GLOWA


BMBF


ZEF


University of Bonn





Decision Support System

The overall goal of GLOWA Volta is to develop, in close collaboration with our local and international partners, a scientific information system that will integrate knowledge and provide decision support for the planning, management and use of water resources in the Volta basin.

This signifies a whole process of building a Decision Support System (DSS) through continuous interactions between the project scientists, our local research partners, the policy makers and individual stakeholders.

The creation of a DSS also involves important decisions about the coupling of the different models and model outputs, which is what the term "technical integration" refers to.

Different levels of decision support in a river basin with polycentric water governance:

Water management and allocation within the Volta River Basin is characterised by a large number of actors and institutions, as well as the absence of a comprehensive water management framework.

Although National Water Administrations underwent crucial reforms beginning in the 1980s it was not until 2006 that the Volta Basin Commission was established with a mandate for the management of trans-boundary water resources.

Historically, official actors often lacked the resources for the implementation of water management policies. Decentralisation and the (informal) power of local actors contribute to a situation of polycentric water resource governance.

Thus, scientific decision support has to target different audiences (see table) with different demands at different scales.

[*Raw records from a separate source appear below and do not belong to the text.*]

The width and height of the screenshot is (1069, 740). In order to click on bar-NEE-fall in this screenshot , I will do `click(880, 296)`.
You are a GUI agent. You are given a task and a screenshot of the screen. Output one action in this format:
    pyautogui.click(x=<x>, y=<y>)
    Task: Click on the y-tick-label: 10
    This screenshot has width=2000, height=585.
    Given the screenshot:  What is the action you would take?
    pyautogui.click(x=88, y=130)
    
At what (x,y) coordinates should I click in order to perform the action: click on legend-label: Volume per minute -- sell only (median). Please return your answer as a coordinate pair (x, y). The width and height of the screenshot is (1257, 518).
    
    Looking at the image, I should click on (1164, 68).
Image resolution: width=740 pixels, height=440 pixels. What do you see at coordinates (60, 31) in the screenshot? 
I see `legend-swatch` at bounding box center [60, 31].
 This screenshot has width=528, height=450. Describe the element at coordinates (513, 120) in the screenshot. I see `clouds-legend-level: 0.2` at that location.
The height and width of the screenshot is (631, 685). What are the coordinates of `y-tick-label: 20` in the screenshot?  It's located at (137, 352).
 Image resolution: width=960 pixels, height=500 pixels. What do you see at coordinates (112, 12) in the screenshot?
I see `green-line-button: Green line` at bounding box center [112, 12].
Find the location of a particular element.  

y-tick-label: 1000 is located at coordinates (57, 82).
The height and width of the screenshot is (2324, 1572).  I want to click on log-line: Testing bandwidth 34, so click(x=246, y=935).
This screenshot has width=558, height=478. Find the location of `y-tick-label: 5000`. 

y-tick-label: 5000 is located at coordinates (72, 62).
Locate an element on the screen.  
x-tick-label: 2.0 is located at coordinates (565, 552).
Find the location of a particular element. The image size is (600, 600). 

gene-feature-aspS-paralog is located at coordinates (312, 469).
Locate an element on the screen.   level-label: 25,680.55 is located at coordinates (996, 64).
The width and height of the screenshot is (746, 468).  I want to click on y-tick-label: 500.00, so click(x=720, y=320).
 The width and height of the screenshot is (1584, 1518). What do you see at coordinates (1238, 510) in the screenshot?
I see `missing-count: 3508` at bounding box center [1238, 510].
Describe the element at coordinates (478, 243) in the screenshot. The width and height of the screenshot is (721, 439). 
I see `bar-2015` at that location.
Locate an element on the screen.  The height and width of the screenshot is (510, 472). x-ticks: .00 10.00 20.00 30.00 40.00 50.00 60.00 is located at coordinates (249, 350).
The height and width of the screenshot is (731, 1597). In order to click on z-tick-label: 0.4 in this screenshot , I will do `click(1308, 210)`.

  • At the basin-scale, the GVP provides an innovative data management system, and the Volta Basin Water Allocation System (VB-WAS) that takes into account climate change.
  • At the national sub-basin scale the GVP has developed data management services and National Water Allocation Systems (N-WAS) that can model the impact of climate change and optimise water allocation decisions.
  • At the regional sub-basin scale, the White Volta Water Allocation System (WV-WAS) models the impact of increasing water storage and irrigation development in the White Volta Basin.

In order to capture the impact of land use changes, an innovative model projects local socio-economic, ecological, and hydrological impacts of land use and climate change into the future.

These initiatives aim at providing a network for information exchange, as well as capacity building, and knowledge exchange for the large number of stakeholders, and institutions and programs involved.